Home Teaching Most Teachers Spend Their Own Money on School Supplies. Should They?

Most Teachers Spend Their Own Money on School Supplies. Should They?

by Staff

Before heading back to the classroom to start the new school year, countless teachers will hit the mall, big box stores, and online shopping sites. They may or may not pick up new wardrobe staples and accessories for themselves.

But most public school teachers will spend a significant amount of out-of-pocket money on classroom supplies, an average of $673 per year, according to a recent survey of more than 1,100 educators by the Association of American Educators (AAE), a professional organization. While advocacy organizations including AAE are pushing for increased federal tax deductions to offset the amount that teachers spend on out-of-pocket expenses, some district leaders point to existing and sometimes untapped resources they say could help cover them.

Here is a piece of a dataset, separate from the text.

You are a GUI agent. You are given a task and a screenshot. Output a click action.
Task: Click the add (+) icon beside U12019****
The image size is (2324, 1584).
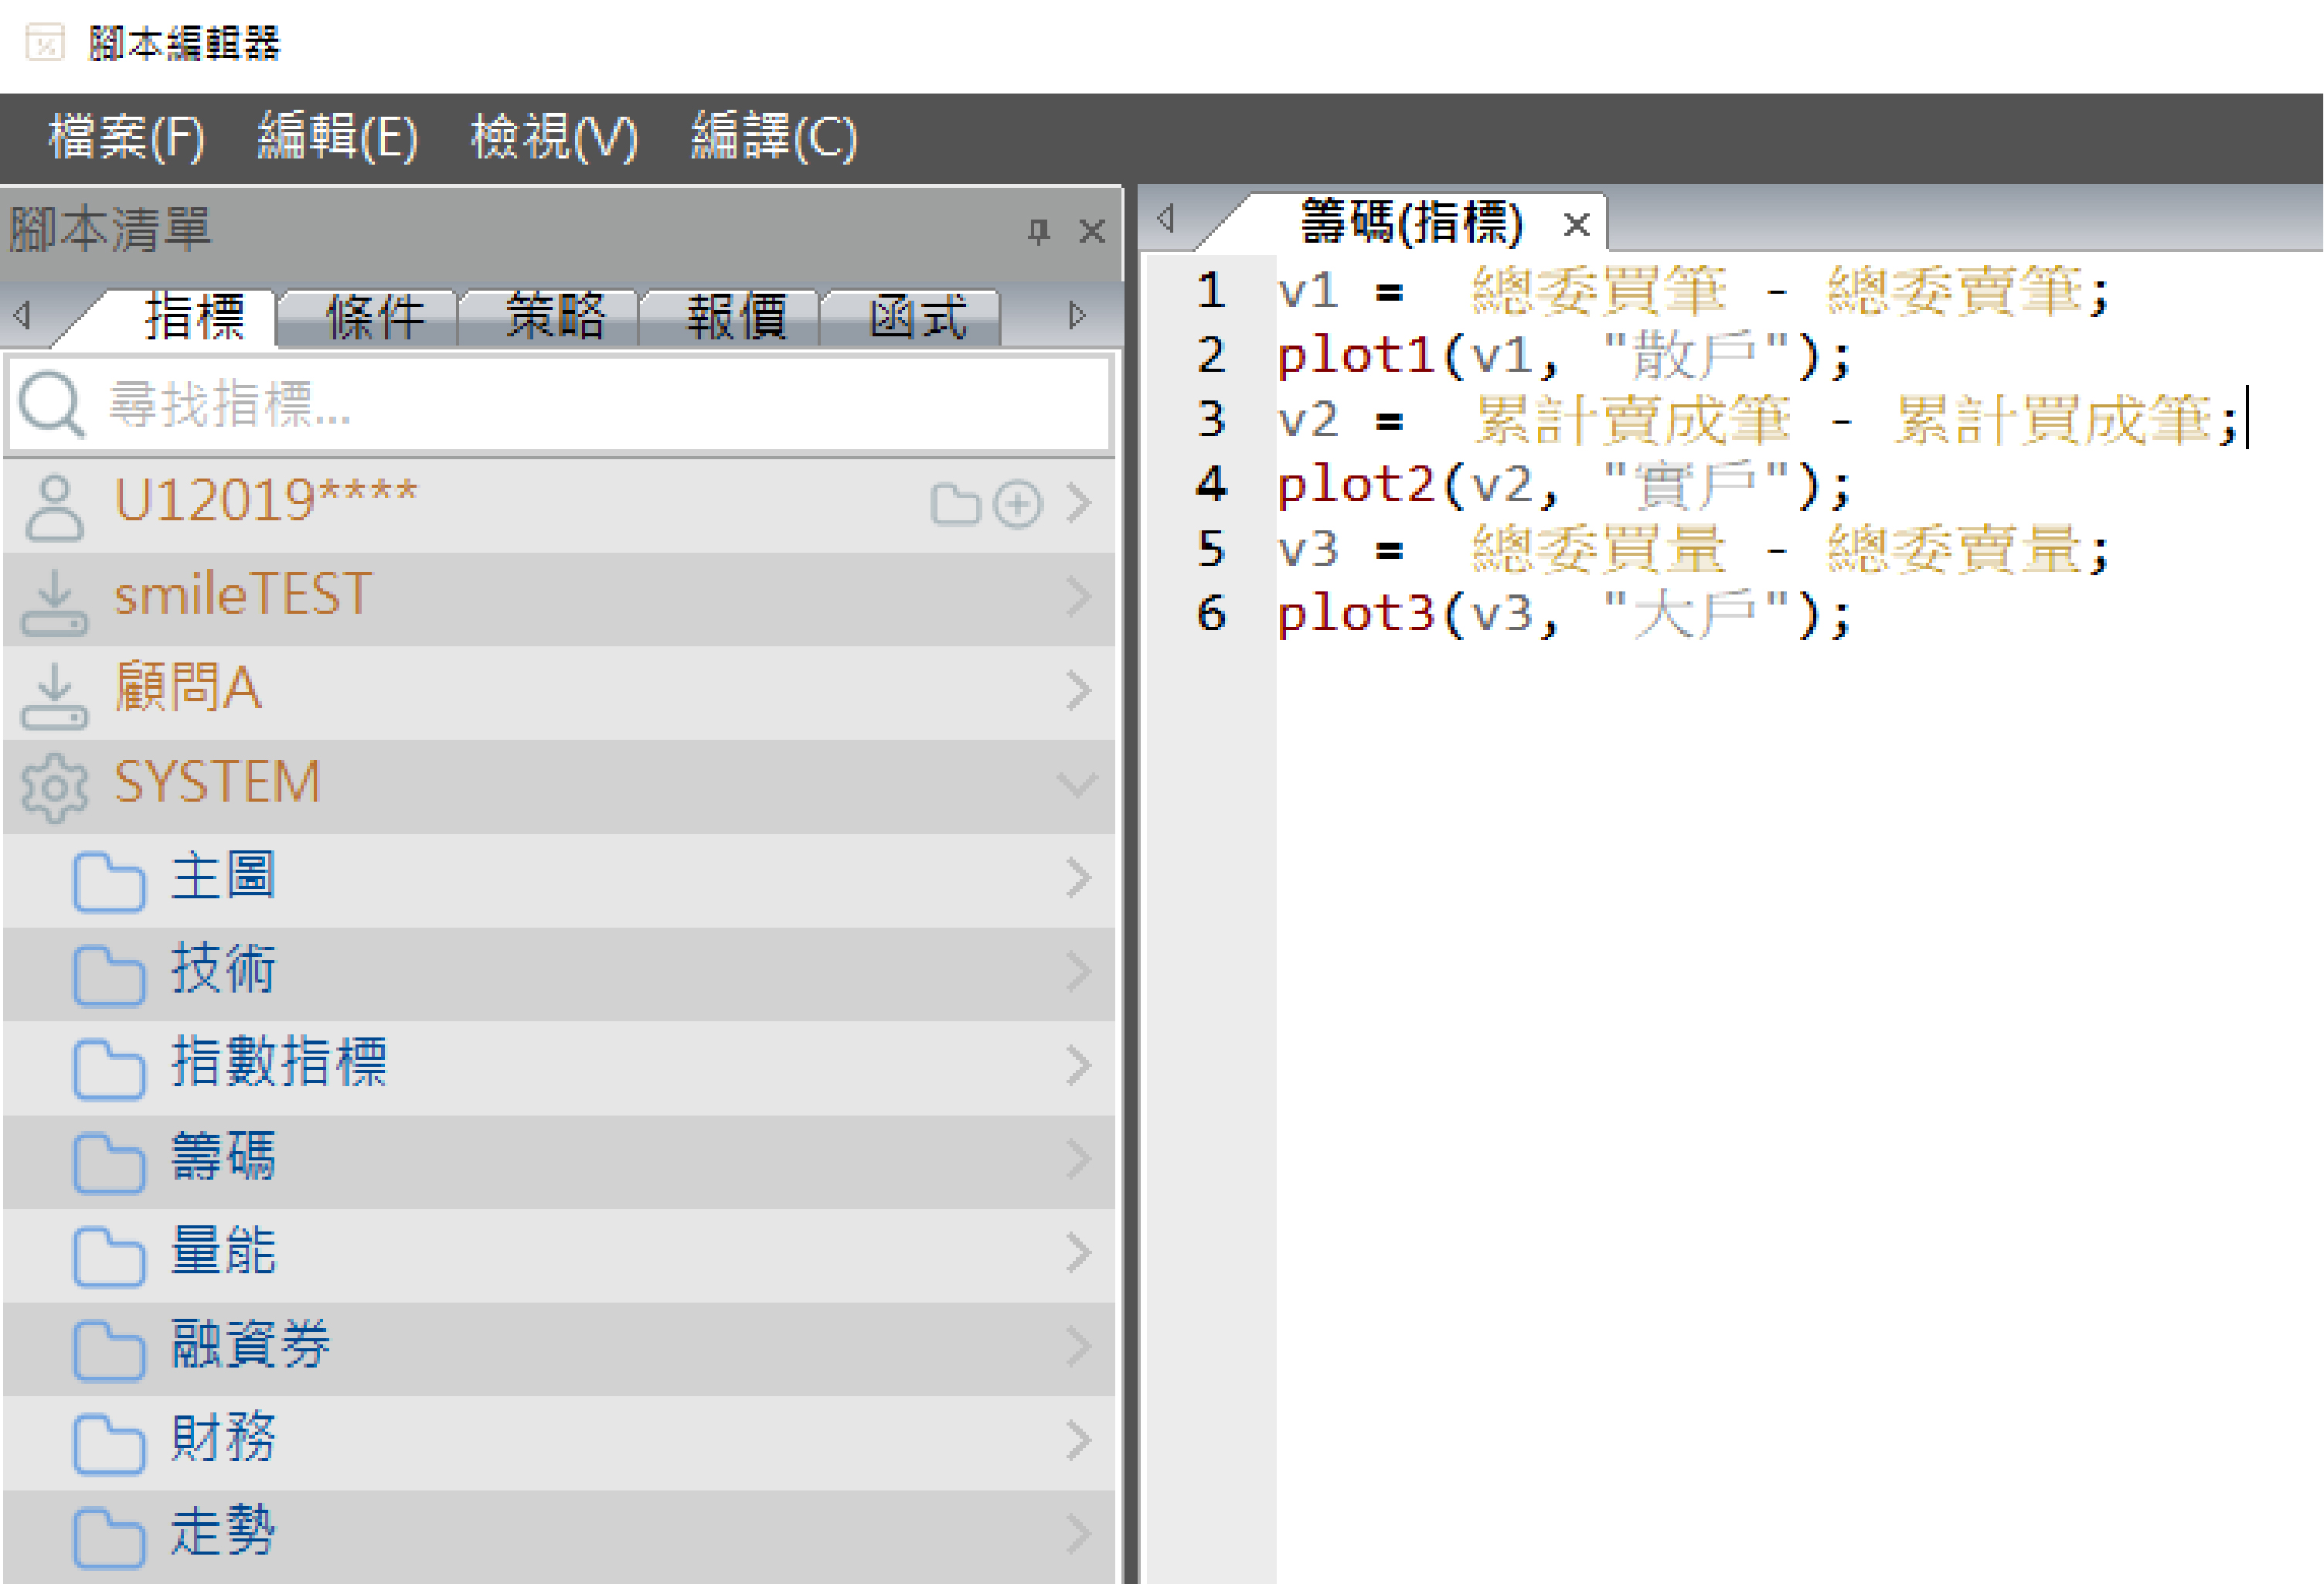[x=1018, y=505]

“We certainly don’t want teachers spending their own money [on classroom supplies]. Knowing their good nature, they just do it,” said Wayne Workman, superintendent of the Lyon County school district in Dayton, Nev. “It’s incumbent on us as leaders to let teachers know that they have resources available to them.”

Tapping resources, from grassroots giving to corporate donations

Historically, local organizations such as churches have run school supply drives to support the needs in his rural district, Workman said. But in the past few years, the district has widened its net of support to include DonorsChoose, a 501(c)(3) not-for-profit corporation started in 2000 by former teacher Charles Best to support classroom projects.

Since its inception, DonorsChoose has vetted and granted over 2 million classroom project requests totaling $1,501,384,947 via the support of citizen donors, according to its website. Workman estimates that his district, in the past few years, has received between $40,000 and $50,000 worth of products from the organization for its classrooms—everything from basic classroom supplies like crayons to materials for robotics programs.

Increasingly, districts are taking advantage of corporate-sponsored opportunities to fund student and classroom needs.

Last week during a back-to-school celebration, Ohio’s Columbus school district distributed 500 backpacks filled with school supplies to students at Georgian Heights Elementary School, a Title I elementary school in Columbus, courtesy of the ODP Corporation, which owns Office Depot and Office Max. This year, the corporation’s Start Proud! program will donate an estimated 18,000 backpacks with school supplies to more than 25 Title I schools nationwide, according to a news release. Also as part of the Start Proud program, Georgian Heights and other participating Title 1 schools will receive $20,000 in-store credit at Office Depot OfficeMax to be used for classroom essentials.

School-based funding is sometimes overlooked

Sometimes school or district funds that are budgeted for classroom supplies go under-utilized, say district leaders.

“What I think happens is that there’s a continual myth that schools are unable to provide these basic supplies,” Workman said. “For us, it’s been an education point [for administrators].”

Workman pointed to situations where principals end up with surpluses in their budgets at the end of the year. “We’ve tried to educate our administrators on how to better budget,” he said. “That budget is meant to be spent on kids this year.”

Other districts offer ways for teachers to purchase classroom needs using existing resources.

At Maine’s Gorham school district, for instance, teachers can use a direct purchasing account with Amazon for school-approved purchases. Additionally, teachers have access to school accounts at select big box stores to buy pre-approved classroom items, said Heather J. Perry, the Gorham superintendent.

A closer look at teachers’ out-of-pocket spending

Perry acknowledged that, even when schools provide resources to teachers, some will still spend their own money on classroom supplies.

“But I don’t think it’s because teachers have to, but because they want to,” she said. “They just think about the kids first.”

The AAE survey showed that many teachers—68 percent—who get funding from their schools still spend some of their own money on a range of supplies, including notebooks; pencils; food and snacks; prizes and birthday cards; classroom decorations; cleaning supplies; and basic necessities for students including deodorant, Band-Aids, and toothbrushes. Only seven percent of survey respondents agreed that, without their out-of-pocket purchases, students would have what they needed for academic success.

Further, the survey results found that teachers who can probably least afford it are spending the most on school supplies.

Teachers earning between $35,000 and $50,000 buy on average $715 worth of supplies with their own money. Teachers who work in high-poverty schools, where 75 percent or more students are eligible for free- or reduced-price lunch, also are more likely to spend higher amounts on supplies—an average of $761.

This confirms that educators spend relative to student need, said Colin Sharkey, executive director of AAE, which has been advocating since 2020 for an increase in the Educator Expense Deductionfrom $300 to $1,000.